§ **What is being asked**
Copy out all the entries below, word for word.
--- START ---
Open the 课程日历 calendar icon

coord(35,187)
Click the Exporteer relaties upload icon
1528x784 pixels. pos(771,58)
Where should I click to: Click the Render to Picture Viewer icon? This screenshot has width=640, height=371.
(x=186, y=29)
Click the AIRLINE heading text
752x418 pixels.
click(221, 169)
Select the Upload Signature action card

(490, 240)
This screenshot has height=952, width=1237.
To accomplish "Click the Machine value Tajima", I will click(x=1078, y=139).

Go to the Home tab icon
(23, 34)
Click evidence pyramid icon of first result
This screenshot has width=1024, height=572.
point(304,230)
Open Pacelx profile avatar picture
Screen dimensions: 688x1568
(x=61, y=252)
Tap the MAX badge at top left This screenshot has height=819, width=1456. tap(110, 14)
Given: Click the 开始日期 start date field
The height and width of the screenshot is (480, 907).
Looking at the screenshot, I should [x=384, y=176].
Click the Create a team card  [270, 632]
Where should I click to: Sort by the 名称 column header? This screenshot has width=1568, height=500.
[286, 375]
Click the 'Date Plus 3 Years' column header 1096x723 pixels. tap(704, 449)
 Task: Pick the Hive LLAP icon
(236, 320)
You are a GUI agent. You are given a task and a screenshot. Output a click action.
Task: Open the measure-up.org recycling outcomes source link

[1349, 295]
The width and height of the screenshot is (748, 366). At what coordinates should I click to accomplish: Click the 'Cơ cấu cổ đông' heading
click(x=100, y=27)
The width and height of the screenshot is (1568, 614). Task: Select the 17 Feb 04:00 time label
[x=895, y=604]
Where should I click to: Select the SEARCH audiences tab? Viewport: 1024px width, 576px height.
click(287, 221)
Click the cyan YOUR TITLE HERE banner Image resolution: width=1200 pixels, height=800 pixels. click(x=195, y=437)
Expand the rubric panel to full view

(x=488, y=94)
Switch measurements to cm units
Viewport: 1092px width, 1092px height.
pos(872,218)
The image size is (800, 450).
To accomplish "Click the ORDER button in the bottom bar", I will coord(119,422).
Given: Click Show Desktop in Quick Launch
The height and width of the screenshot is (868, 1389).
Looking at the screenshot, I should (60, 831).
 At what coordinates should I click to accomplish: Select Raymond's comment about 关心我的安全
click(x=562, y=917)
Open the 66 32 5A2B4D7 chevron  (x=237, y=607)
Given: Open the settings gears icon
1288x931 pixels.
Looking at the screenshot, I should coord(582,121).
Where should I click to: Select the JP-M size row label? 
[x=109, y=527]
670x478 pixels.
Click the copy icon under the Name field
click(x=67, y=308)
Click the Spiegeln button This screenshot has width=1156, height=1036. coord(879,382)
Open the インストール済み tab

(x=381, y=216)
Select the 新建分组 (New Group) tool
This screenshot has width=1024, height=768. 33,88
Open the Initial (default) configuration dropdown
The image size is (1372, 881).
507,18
--- END ---
§ **Exercise solution**
Open the 课程日历 calendar icon

coord(35,187)
Click the Exporteer relaties upload icon
1528x784 pixels. pos(771,58)
Where should I click to: Click the Render to Picture Viewer icon? This screenshot has width=640, height=371.
(x=186, y=29)
Click the AIRLINE heading text
752x418 pixels.
click(221, 169)
Select the Upload Signature action card

(490, 240)
This screenshot has height=952, width=1237.
To accomplish "Click the Machine value Tajima", I will click(x=1078, y=139).

Go to the Home tab icon
(23, 34)
Click evidence pyramid icon of first result
This screenshot has width=1024, height=572.
point(304,230)
Open Pacelx profile avatar picture
Screen dimensions: 688x1568
(x=61, y=252)
Tap the MAX badge at top left This screenshot has height=819, width=1456. tap(110, 14)
Given: Click the 开始日期 start date field
The height and width of the screenshot is (480, 907).
Looking at the screenshot, I should [x=384, y=176].
Click the Create a team card  [270, 632]
Where should I click to: Sort by the 名称 column header? This screenshot has width=1568, height=500.
[286, 375]
Click the 'Date Plus 3 Years' column header 1096x723 pixels. tap(704, 449)
 Task: Pick the Hive LLAP icon
(236, 320)
You are a GUI agent. You are given a task and a screenshot. Output a click action.
Task: Open the measure-up.org recycling outcomes source link

[1349, 295]
The width and height of the screenshot is (748, 366). At what coordinates should I click to accomplish: Click the 'Cơ cấu cổ đông' heading
click(x=100, y=27)
The width and height of the screenshot is (1568, 614). Task: Select the 17 Feb 04:00 time label
[x=895, y=604]
Where should I click to: Select the SEARCH audiences tab? Viewport: 1024px width, 576px height.
click(287, 221)
Click the cyan YOUR TITLE HERE banner Image resolution: width=1200 pixels, height=800 pixels. click(x=195, y=437)
Expand the rubric panel to full view

(x=488, y=94)
Switch measurements to cm units
Viewport: 1092px width, 1092px height.
pos(872,218)
The image size is (800, 450).
To accomplish "Click the ORDER button in the bottom bar", I will coord(119,422).
Given: Click Show Desktop in Quick Launch
The height and width of the screenshot is (868, 1389).
Looking at the screenshot, I should (60, 831).
 At what coordinates should I click to accomplish: Select Raymond's comment about 关心我的安全
click(x=562, y=917)
Open the 66 32 5A2B4D7 chevron  (x=237, y=607)
Given: Open the settings gears icon
1288x931 pixels.
Looking at the screenshot, I should coord(582,121).
Where should I click to: Select the JP-M size row label? 
[x=109, y=527]
670x478 pixels.
Click the copy icon under the Name field
click(x=67, y=308)
Click the Spiegeln button This screenshot has width=1156, height=1036. coord(879,382)
Open the インストール済み tab

(x=381, y=216)
Select the 新建分组 (New Group) tool
This screenshot has width=1024, height=768. 33,88
Open the Initial (default) configuration dropdown
The image size is (1372, 881).
507,18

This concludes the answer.